According to lawyer Mark Ireland of the nonprofit Foreclosure Law Relief Project, who researched and filed the lawsuit, courts nationally have established the tort, or injury, of improvident lending in cases involving credit cards or lending to someone who is mentally incompetent. The Hawthorne lawsuit attempts to extend that to mortgage lending and foreclosures.

"This is an aggressive legal theory," Cox said. But he added that courts evolve with the larger society.

"The thinking about mortgage lending has changed radically in the last year as the consequences of the industry's lack of care have become obvious to everybody," Cox said. Those include owners losing homes, blighted neighborhoods, tightened credit markets and Wall Street losses, he said.

"This industry acted in a rogue manner increasingly over the last 10 years, until last year, and the consequences of that have become obvious. I think that changes people's thinking about the legal consequences."

The Hawthorne neighborhood is in the epicenter of the Twin Cities foreclosure crisis. Citywide, foreclosures have tripled from 865 in 2005 to at least 2,500 last year.

Here's what Ireland alleges happened:

A year ago, the Hawthorne Area Community Council and its chosen developer, Project for Pride in Living, began to try to buy the house at 415 31st Av. N. They wanted it for the first phase of a city-supported housing redevelopment project.

After an appraisal, they offered $137,500, but were told that the property had been sold. A deed listed a new owner backed by a $235,000 mortgage from CitiMortgage, or $100,000 more than the city assessment, which the lawsuit cites as an example of carelessness.

They couldn't find the new owner, whom the mortgage required to live in the property, leading them to conclude he may have been a straw buyer. Such buyers sometimes lend their names in cases of mortgage fraud.

Later last year, CitiMortgage started foreclosure proceedings and bought back the property at an October sheriff's auction. But the house remained empty, and accumulated police calls for burglaries and a fire, and tags for unmowed grass and weeds and rubbish.

Neighbors' pleas unheeded

The neighborhood complained by letter to CitiMortgage twice last fall that the property was a nuisance. It asked CitiMortgage to use a lender's option to shorten to five weeks the period in which a boarded and foreclosed property can be redeemed by the borrower.

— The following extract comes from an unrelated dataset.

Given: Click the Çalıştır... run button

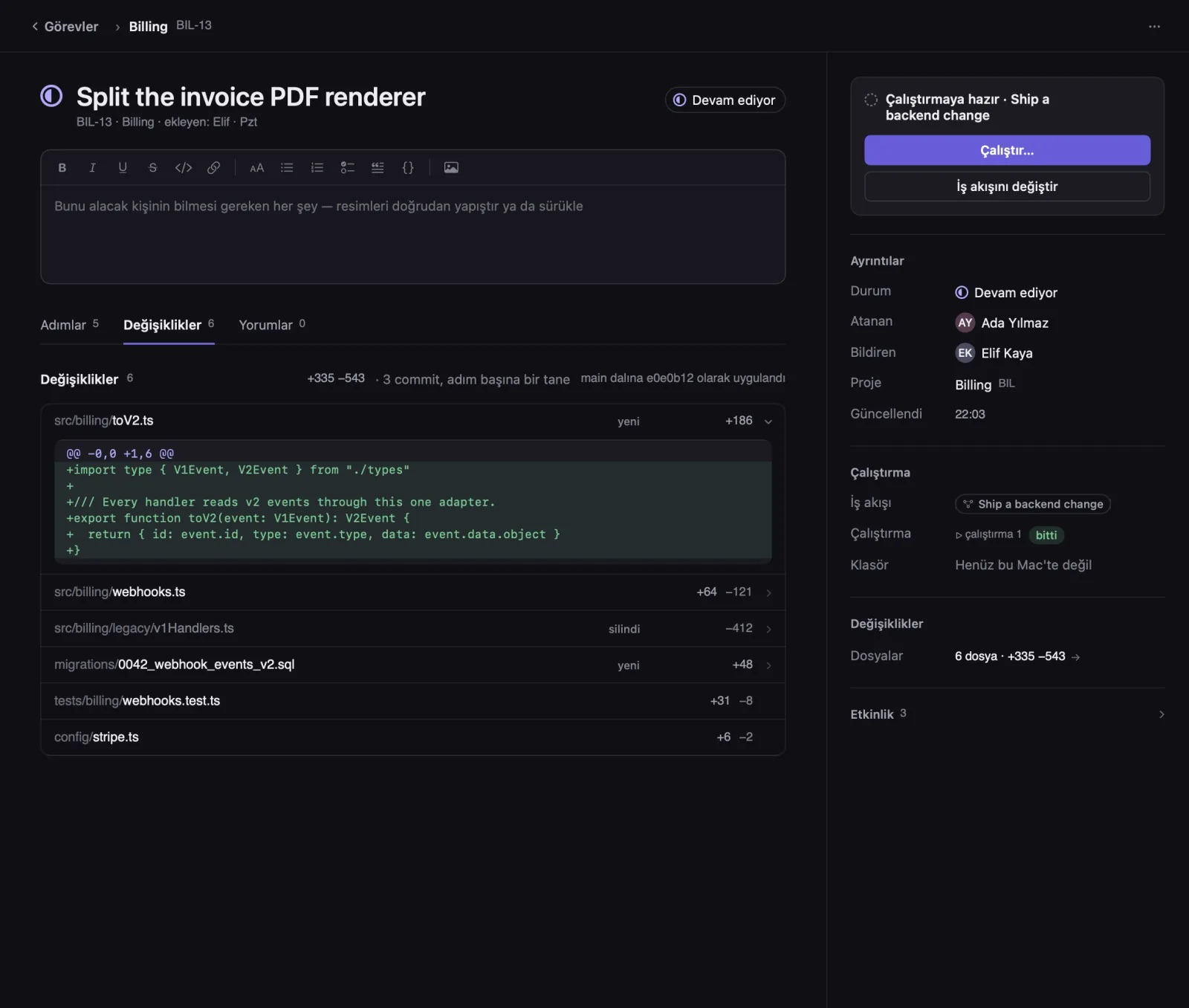Looking at the screenshot, I should pyautogui.click(x=1007, y=150).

But it said it got little substantive response.

The lawsuit alleges, citing studies elsewhere, that the property has diminished property values for neighbors.

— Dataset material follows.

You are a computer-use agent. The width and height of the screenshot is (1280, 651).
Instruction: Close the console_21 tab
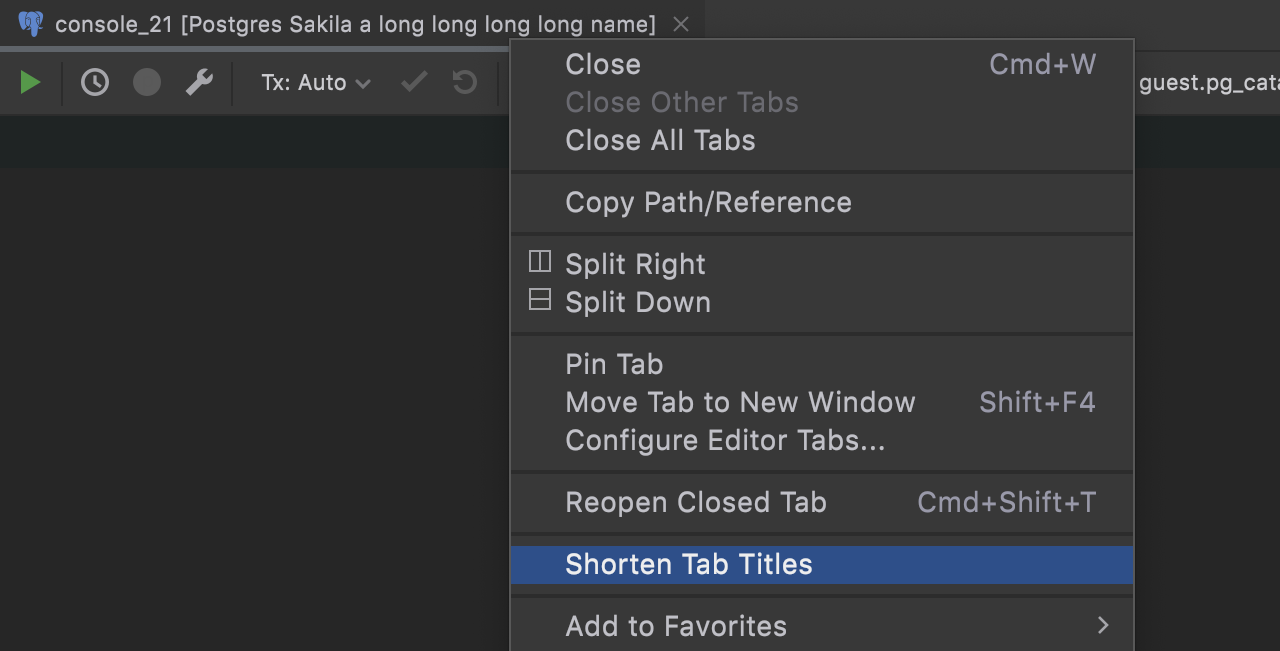tap(681, 24)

It claims that CitMortgage either knew the mortgage couldn't be repaid or would have known it if it had exercised due care before making the loan.

Engel said the lawsuit faces the hurdle of establishing the neighborhood's standing as an entity harmed by the mortgage deal. She said that old legal theories are being dusted off to see if they can be applied to predatory lending, which lending critics define as involving terms largely unfavorable to borrowers.